Line by line, set down all the data below exactly, omitting any picture.

Stored records
========
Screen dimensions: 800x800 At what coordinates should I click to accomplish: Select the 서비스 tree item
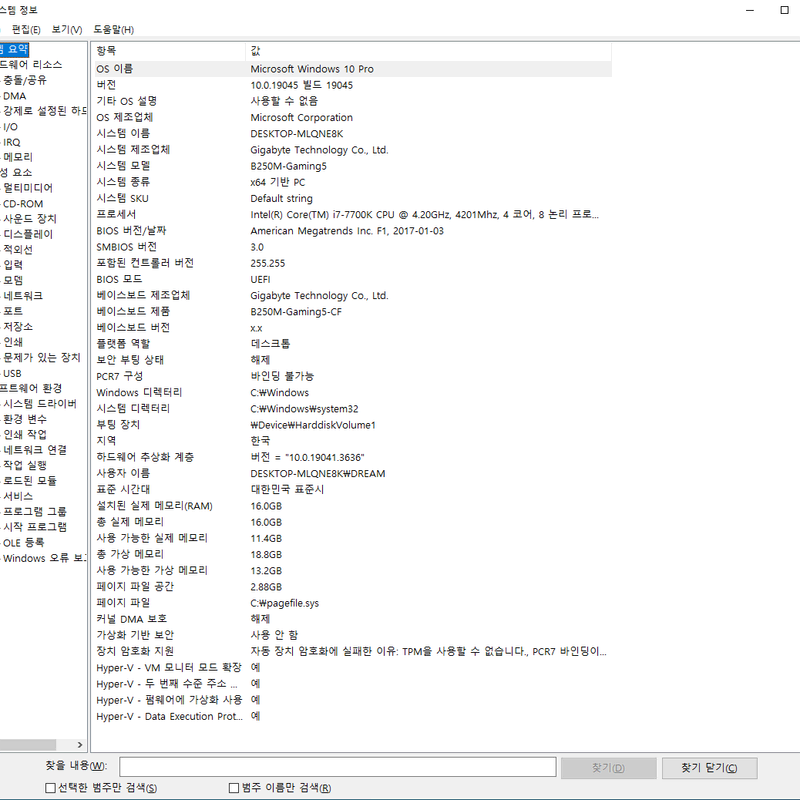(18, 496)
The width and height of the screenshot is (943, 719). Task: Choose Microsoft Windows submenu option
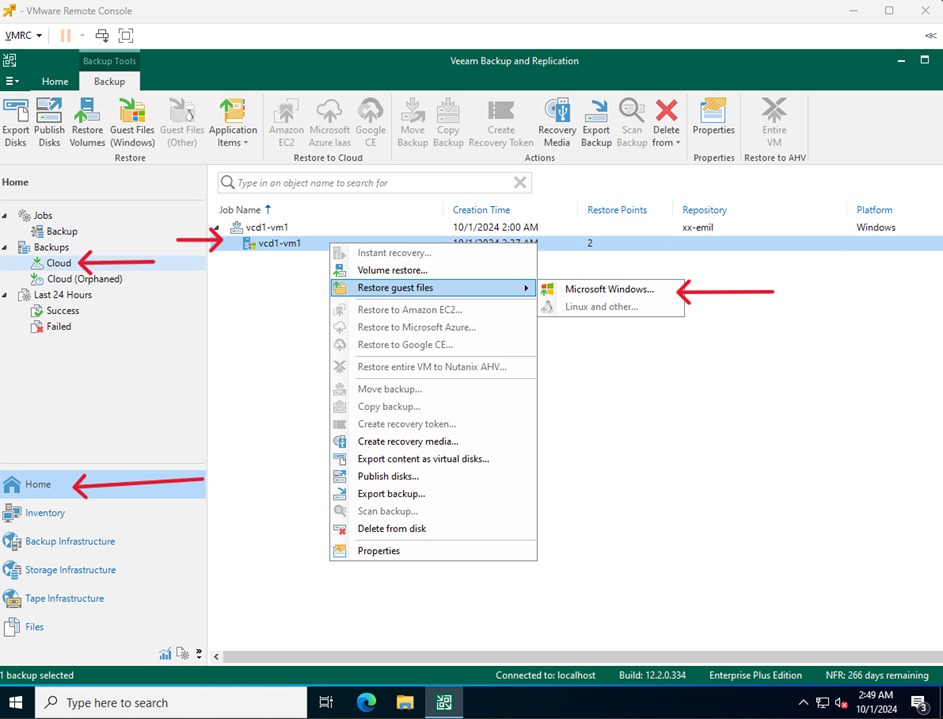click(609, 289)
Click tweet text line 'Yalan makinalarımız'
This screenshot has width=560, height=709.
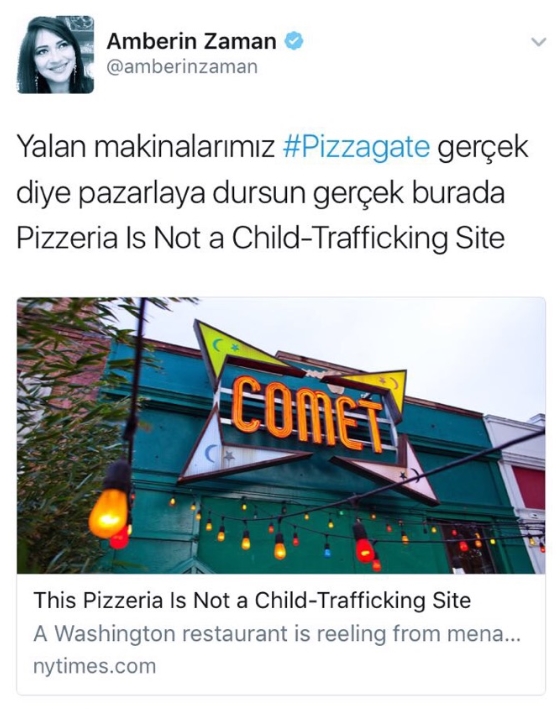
========
§ **OUTPUT FOR THIS TASK**:
Screen dimensions: 800x800 At what coordinates should I click to accomplish: Select the 서비스 tree item
(18, 496)
The width and height of the screenshot is (943, 719). Task: Choose Microsoft Windows submenu option
click(609, 289)
Click tweet text line 'Yalan makinalarımız'
This screenshot has width=560, height=709.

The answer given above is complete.